According to London, 130 asylum seekers were notified their possible departure to Rwanda. The UN and human rights associations denounce an “illegal” policy.
a few days before the first scheduled departures, British justice authorized, Friday, June 10, the controversial project of the government to send asylum seekers to Rwanda, rejecting the recourse of human rights associations.
The judge of the High Court of London, Jonathan Swift, who examined the case in emergency, estimated “important, in the public interest, that the Minister of the Interior could implement decisions to control immigration “.
The complainants, including the Care4Calais associations and Action detention, appealed, who will be heard on Monday on the eve of a first flight carrying around thirty asylum seekers to the Eastern African Country, Grand Dam of the United Nations (UN) and associations of refugee assistance, which denounce an “illegal” policy. On Monday, the High Court must also hear another recourse, brought by the association of assistance to refugees asylum aid.
associations denounce a “neocolonial program”
Sonya Sceats, Director General of the Freedom from Torture association, said she was “disappointed”, but stressed that the fight was “far from being finished”, promising to use “all the means available” for May it be abandoned what it considers as a “neocolonial program”. This highly criticized project was also denounced on Friday by the Labor Opposition as an attempt at “diversion” in the face of political scandals weakening the Prime Minister, Boris Johnson.

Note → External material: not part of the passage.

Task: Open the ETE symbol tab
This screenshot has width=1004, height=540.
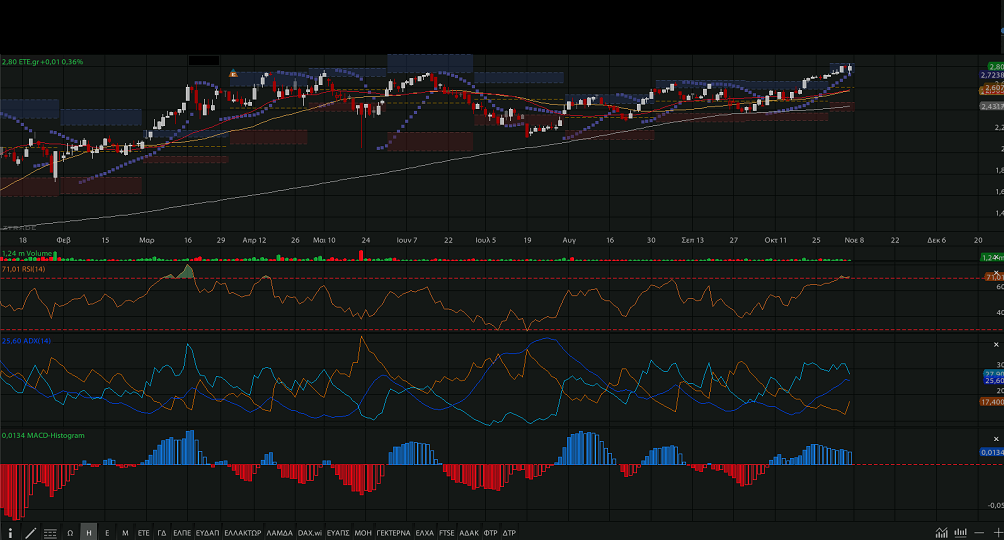Action: [143, 533]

By sending asylum seekers more than 6,000 kilometers from London, which recalls the policy pursued by Australia, the conservative government intends to dissuade clandestine crossings from the English Channel, which is more numerous. Since the beginning of the year, more than 10,000 migrants have illegally crossed the Channel to reach the British coast on small boats, a considerable increase compared to previous years.
During the hearing, the UN strongly condemned this strategy, by the voice of his lawyer. Representing the United Nations High Commissioner for Refugees (UNHCR), M e Laura Dubinsky said that the UN agency worried about the risk of “serious and irreparable damage” caused to refugees sent to Rwanda, and did not approve “in any case the Anglo-Rwandan arrangement”. “The UNHCR is not involved in the arrangement between the United Kingdom and Rwanda, despite the contrary assertions of the Minister of State,” she said, accusing the government of lies.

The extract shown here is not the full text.